» **How to complete this task**: The line with "Viewport: 652px width, 812px height." and each line following it, up to the final line of the data, should be set down exactly; pictures stay out.

» **Recorded data**:

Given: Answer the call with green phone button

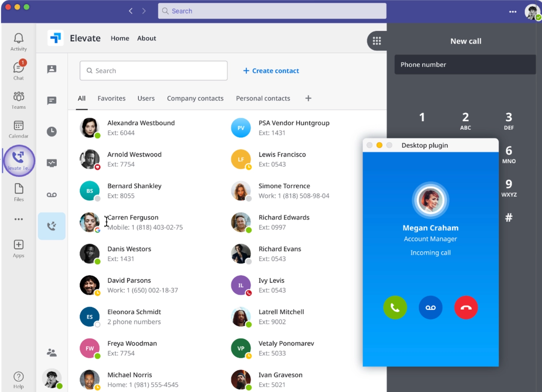Looking at the screenshot, I should [x=395, y=307].
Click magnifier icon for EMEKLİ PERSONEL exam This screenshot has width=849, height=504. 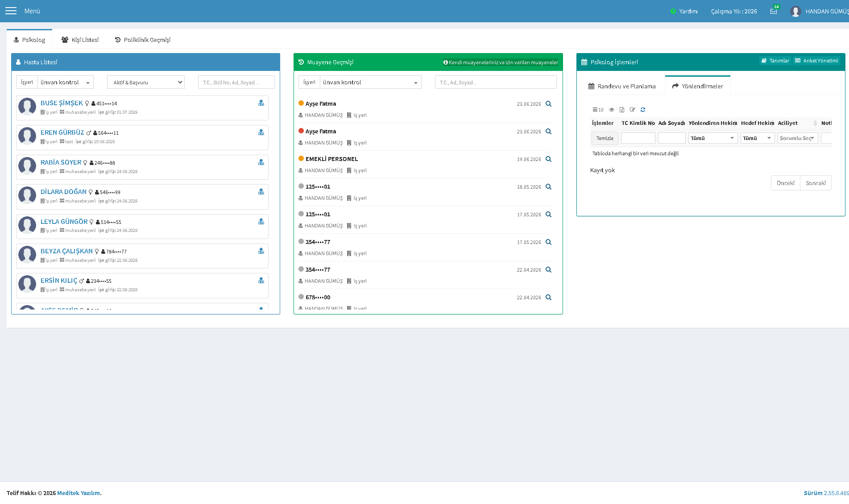549,159
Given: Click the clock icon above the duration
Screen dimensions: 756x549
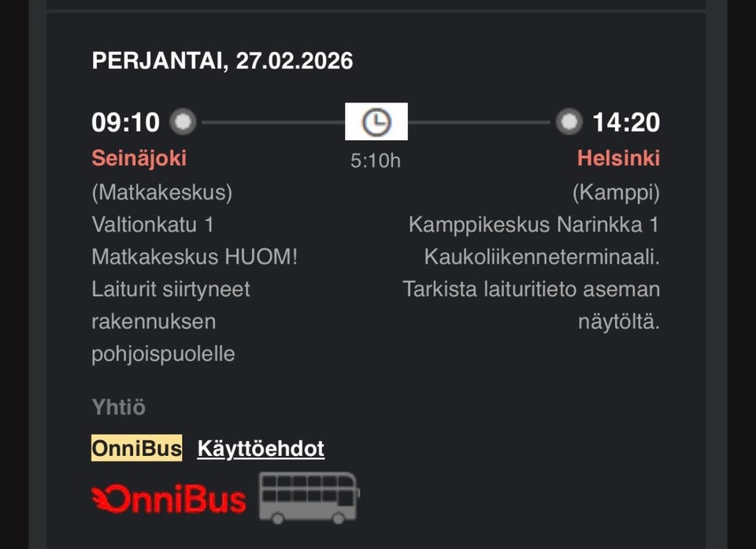Looking at the screenshot, I should click(x=376, y=122).
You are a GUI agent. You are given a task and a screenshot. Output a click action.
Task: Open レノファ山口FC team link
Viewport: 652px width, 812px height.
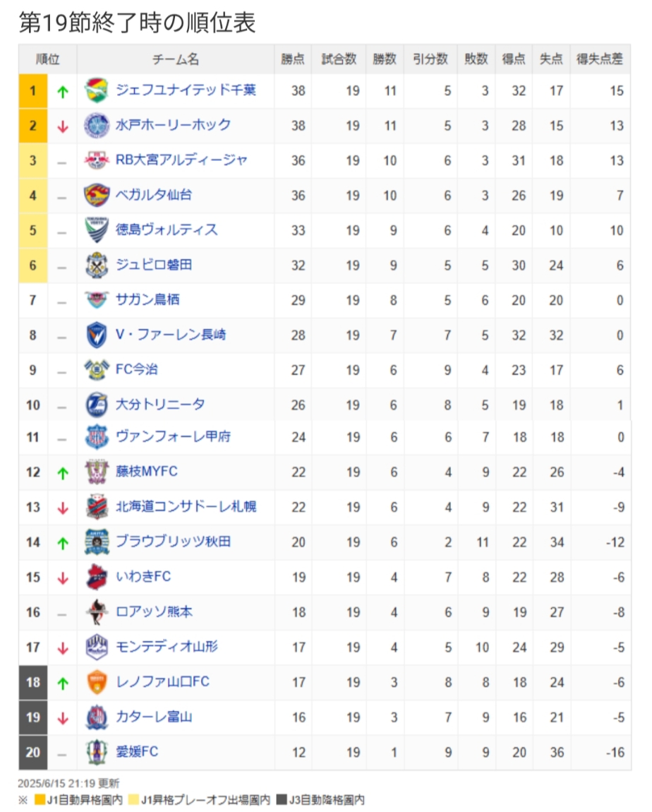(162, 681)
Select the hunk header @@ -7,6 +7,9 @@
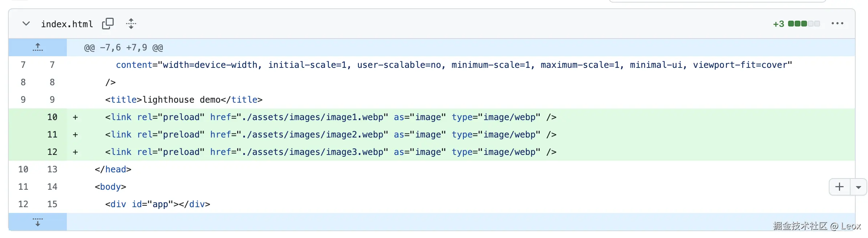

» **Solution to the problem**:
Viewport: 652px width, 812px height.
(162, 681)
Select the hunk header @@ -7,6 +7,9 @@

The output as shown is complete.